= Joe Santarpia =

American boxing referee

Joe Santarpia was an American professional boxing referee.

==Boxing career==

Santarpia began his career as an amateur boxer and made it all the way to the semi-finals in the New York Golden Gloves. He then went on to become the captain of an American boxing team that competed against England's team in the Internationals. On that team was three time world champ Carlos Ortiz. Santarpia sustained an injury to his left eye forcing him to make unwanted adjustments for his future vocation.

==Professional boxing referee==

Santarpia then began his career as a professional referee in 1973. During his career as a referee he has been in the ring with many greats such as Marvelous Marvin Hagler, James "Bonecrusher" Smith, Vinny Paz (Panzienza), Pernell Whitaker, Howard Davis, Jr. to name a few.

Santarpia was in the ring in 1988 for the last scheduled 15 round fight in the United States in which Buddy McGirt knockout Howard Davis, Jr. in the first round to capture the title. In 1993, at Madison Square Garden, Santarpia officiated the big title fight between Riddick Bowe and Michael Dokes. He stopped the contest at 2:19 in the first round to give Bowe the victory amidst general criticism, a decision the former referee continues to defends.
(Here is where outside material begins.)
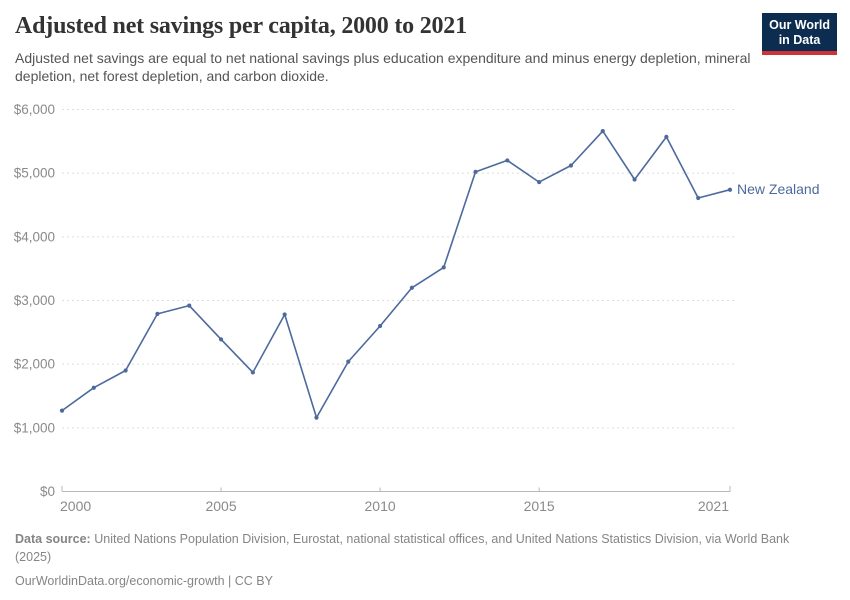  Describe the element at coordinates (284, 314) in the screenshot. I see `data-point-2007` at that location.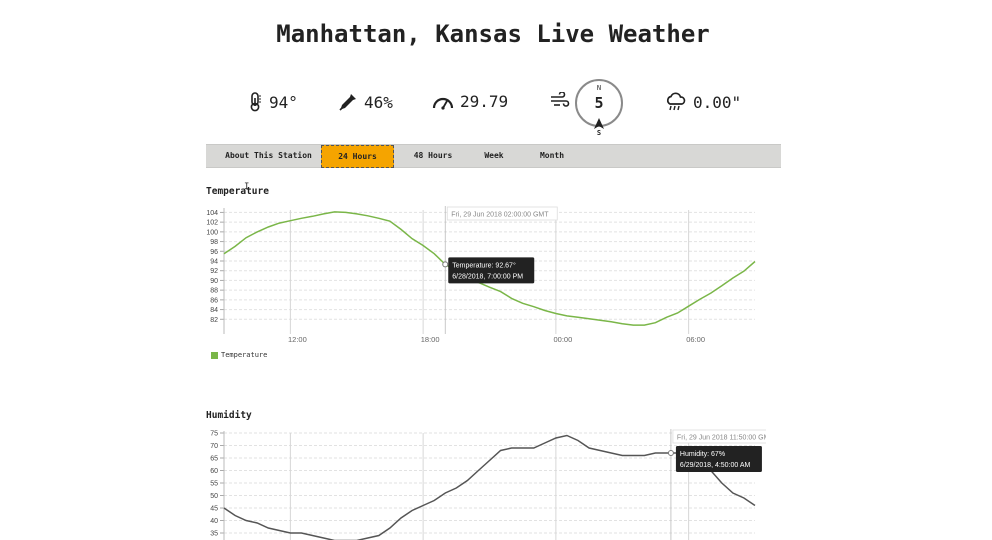 Image resolution: width=992 pixels, height=540 pixels. Describe the element at coordinates (214, 355) in the screenshot. I see `legend-swatch` at that location.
In April 2000, he refereed the fight that ended when Wladimir Klitschko knocked out David Bostice also at Madison Square Garden.

Santarpia has also refereed fights internationally in Italy, England and Denmark.

==Other boxing-related pursuits==

In addition to being a professional boxing referee, Santarpia also owned a gym and trained fighters. He passed on his boxing genes and knowledge to his son Michael Santarpia who, like his Dad was a New York Golden Gloves boxer.Michael Santarpia also compiled a 14-2 boxing record on the club fight circuit.

==Awards==

In 2012, Santarpia was honoured by Ring 10 Veteran's Boxing Foundation and awarded the Arthur Mercante Service Award.